No dia a dia é mais difícil superar as incoerências pessoais, a contradição entre utopia, ideais, generosidade, gestos nobres e heroicos por um lado, e de outros egoísmos, convivência (matrimonial, familiar, comunitária ou de equipe de trabalho), corrupção, falta de responsabilidade nas pequenas coisas, fraqueza em situações tão humanas como gula, imaturidade sexual, álcool. Em nossa conduta do dia a dia ficam claras aos que nos cercam as próprias atitudes fundamentais viciosas que frequentemente nos passam despercebidas (desejo de protagonismo, personalismo, orgulho, utilização dos demais, irresponsabilidade).
A harmonia pessoal pede a coerência interior estrutural: trata-se de profunda coesão entre opção fundamental, atitudes fundamentais e atos concretos. Somente quando há coerência entre esses três planos existem harmonia, autenticidade, veracidade. Em todos os planos: individual, íntimo, privado, familiar, vicinal, econômico, militante, público. O testemunho seria o sinal maior de veracidade. O martírio seria o sinal supremo de veracidade.
O utópico, o revolucionário, o santo marcado pelo espírito libertador é coerente, tem a fidelidade desde a raiz de sua pessoa até os detalhes mínimos que outros descuidam: atenção aos pequenos, respeito total aos subordinados, erradicação do egoísmo e orgulho, cuidado das coisas comuns, entrega generosa nos trabalhos não remunerados, honestidade com as leis públicas, pontualidade, atenção aos demais na correspondência epistolar, não acepção de pessoas, insubornabilidade. A delicada fidelidade diária é a melhor garantia da veracidade de nossas utopias. Quanto mais utópicos, mais cotidianos!
Diz um ditado que “todo homem tem seu preço”. Por um preço ou outro (quantidade maior ou menor de dinheiro, poder, protagonismo, comodidade, sexo, fama, adulação), toda pessoa acaba, algum dia, cedendo, vendendo sua consciência, dignidade e honestidade. A corrupção é uma praga maior em nossos países, em muitos níveis. Denúncias e impotência perante a corrupção são um estribilho repetido à saciedade em quase todos os nossos países. O homem e a mulher novos, cheios de espírito, são realmente insubornáveis, mesmo nas pequenas coisas e nos dias difíceis.

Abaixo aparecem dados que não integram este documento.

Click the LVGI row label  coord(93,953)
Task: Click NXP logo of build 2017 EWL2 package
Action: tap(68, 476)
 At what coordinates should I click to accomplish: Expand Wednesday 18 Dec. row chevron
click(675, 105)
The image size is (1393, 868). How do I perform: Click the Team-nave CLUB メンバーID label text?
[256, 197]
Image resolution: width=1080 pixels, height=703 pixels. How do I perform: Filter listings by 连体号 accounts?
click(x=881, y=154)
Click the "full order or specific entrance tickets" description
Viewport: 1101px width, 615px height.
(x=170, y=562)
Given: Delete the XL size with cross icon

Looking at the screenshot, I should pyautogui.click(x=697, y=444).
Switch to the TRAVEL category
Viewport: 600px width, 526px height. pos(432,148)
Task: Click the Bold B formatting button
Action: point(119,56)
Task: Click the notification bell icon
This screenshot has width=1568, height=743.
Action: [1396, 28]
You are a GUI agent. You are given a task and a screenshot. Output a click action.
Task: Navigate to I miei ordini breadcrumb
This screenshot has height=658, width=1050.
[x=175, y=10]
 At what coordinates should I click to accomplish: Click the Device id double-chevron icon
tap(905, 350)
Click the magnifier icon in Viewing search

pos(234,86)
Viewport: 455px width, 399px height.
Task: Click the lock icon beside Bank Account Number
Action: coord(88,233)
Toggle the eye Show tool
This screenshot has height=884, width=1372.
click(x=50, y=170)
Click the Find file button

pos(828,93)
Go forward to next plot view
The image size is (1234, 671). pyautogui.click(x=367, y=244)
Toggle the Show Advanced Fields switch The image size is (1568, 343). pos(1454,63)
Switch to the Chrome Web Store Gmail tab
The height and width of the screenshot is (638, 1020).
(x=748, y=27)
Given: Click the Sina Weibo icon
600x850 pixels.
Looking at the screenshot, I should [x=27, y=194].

O dia a dia é o teste mais confiável para mostrar a qualidade de nossa vida e o espírito que a inspira. Aí é preciso tornar verdade aqueles temas: ser o que se é; falar o que se cré; crer no que se prega; viver o que se proclama até as últimas consequências e nos detalhes de cada dia.
O dia a dia é uma das principais formas de “ascética” de nossa espiritualidade. O heroísmo do diário, do doméstico, do rotineiro, da fidelidade até nos detalhes anônimos. A fidelidade no dia a dia é um dos principais critérios de autenticidade: não são os mesmos os que têm a mensagem de libertação e os que libertam realmente.
Diga-me como vive um dia comum, um dia qualquer, e lhe direi se vale seu sonho de amanhã. A utopia não é quimera. Deve enfrentar a “incrível inércia do real” (Guardini), “a insuportável leveza do ser” (Kundera).
O Kairós pode ser vivido apenas no Kronos. No Kronos estoura, e deve ser acolhido cada dia.